# 指示 a
サムのおやつをめぐる掲載文のうち、「いつの間にサムのためにおやつ買っていてくれたのだろうと思い父の手元を見ると・・・」から「いたし、あげちゃってました。」までを、その部分も含めてそのまま打ち直してください。

# 掲載文
::::::
スキッパーキサムを見ていた父がおもむろに、「おやつあげよう」と、言い既に手に持っていて、探検していたはずのサムも側にいてスタンバイしている。
いつの間にサムのためにおやつ買っていてくれたのだろうと思い父の手元を見ると・・・
OH NO!
それは普通の人間用のお菓子。あげないでー!
わざわざ用意してくれたのだろうけれど、昔と違うの!今はダメなのー。人間の食べるお菓子と犬用と違うんだよー!

そう昔はボクサーのジョンにはお菓子あげてました。何せ犬のご飯は残り物メインな感じの時代でしたから。食べる事大好きなジョンだったので、何でも喜んでバクバク食べていたし、あげちゃってました。

でも、サムは人間のお菓子はもとより、味付けしてある人間の食べ物はあげないし、色々と問題がある。しかも日々フードファイトしているのだから、味がついて美味しいお菓子など口にしたら、虜になる可能性もあるし、更にフードファイトが激化する可能性もあるなどと考えたりするのだが、父は単に可愛いサムにあげたいだけ。
::::::
# 元データ

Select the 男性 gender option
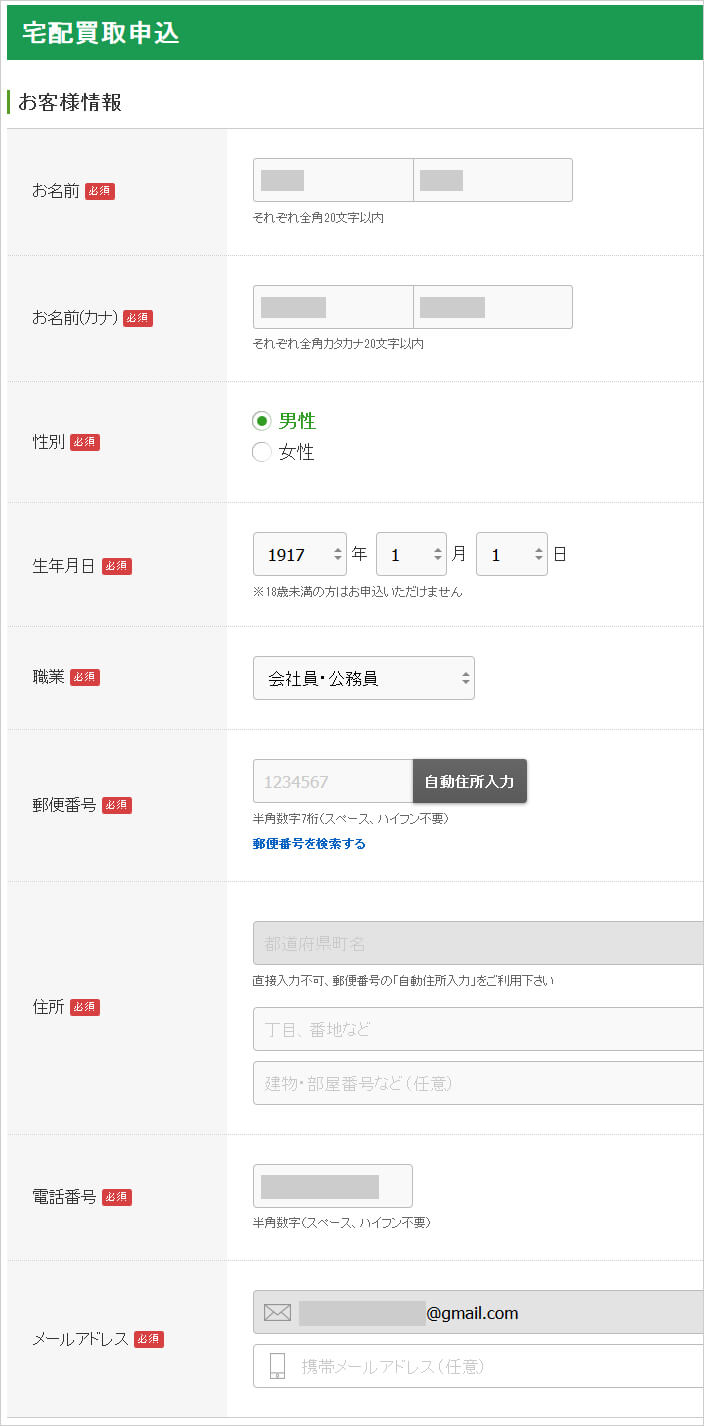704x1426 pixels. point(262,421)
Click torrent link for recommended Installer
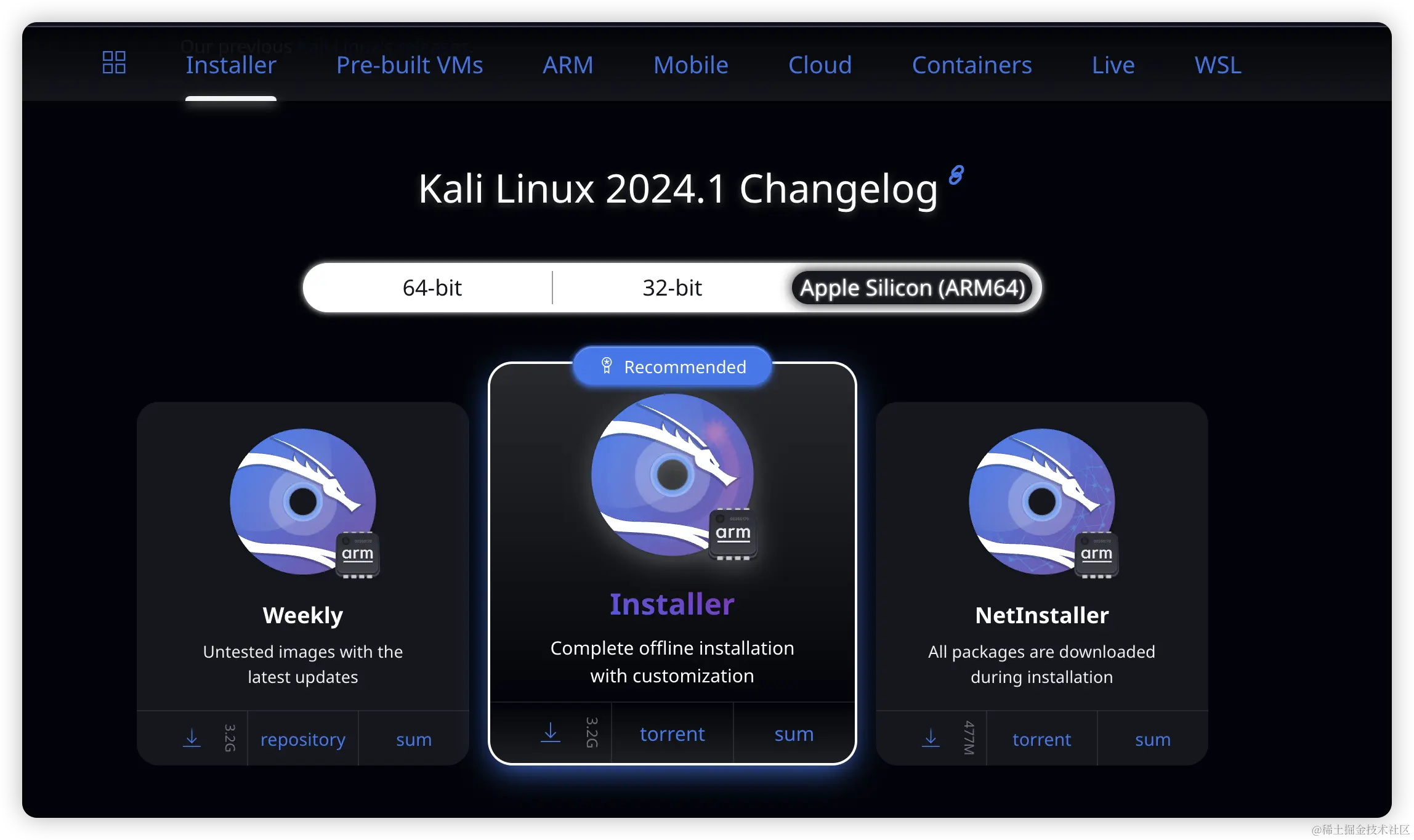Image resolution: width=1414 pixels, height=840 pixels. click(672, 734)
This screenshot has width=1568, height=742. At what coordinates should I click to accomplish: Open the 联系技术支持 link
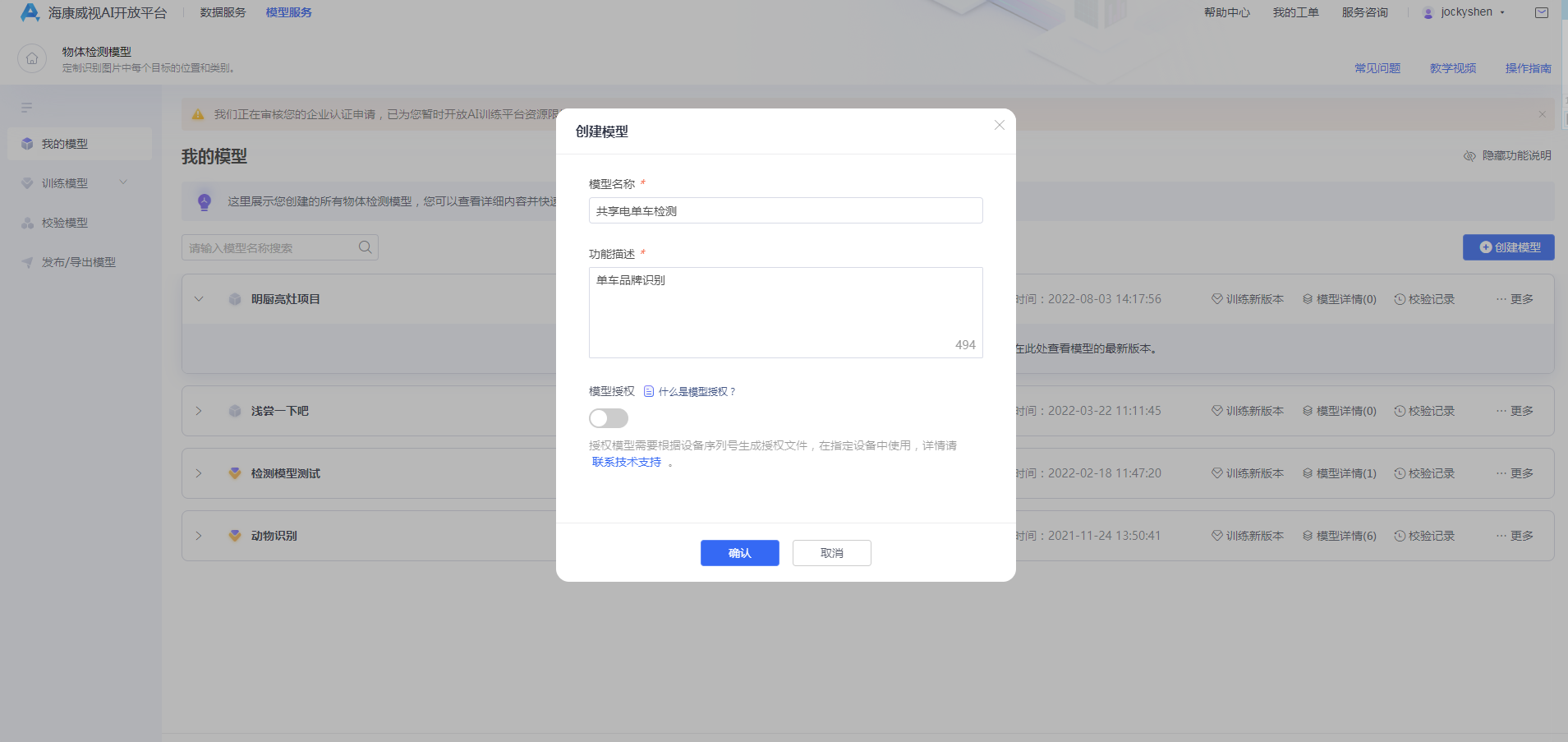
::::::
# 指示 b
上の一覧の行をすべて、空行を除いて番号付きリストの形に並べる。画像は回答に入れないこと。

# 正しい出力 a
いつの間にサムのためにおやつ買っていてくれたのだろうと思い父の手元を見ると・・・
OH NO!
それは普通の人間用のお菓子。あげないでー!
わざわざ用意してくれたのだろうけれど、昔と違うの!今はダメなのー。人間の食べるお菓子と犬用と違うんだよー!

そう昔はボクサーのジョンにはお菓子あげてました。何せ犬のご飯は残り物メインな感じの時代でしたから。食べる事大好きなジョンだったので、何でも喜んでバクバク食べていたし、あげちゃってました。

# 正しい出力 b
1. Select the 男性 gender option
2. 704x1426 pixels. point(262,421)
3. Click torrent link for recommended Installer
4. Image resolution: width=1414 pixels, height=840 pixels. click(672, 734)
5. This screenshot has width=1568, height=742. At what coordinates should I click to accomplish: Open the 联系技术支持 link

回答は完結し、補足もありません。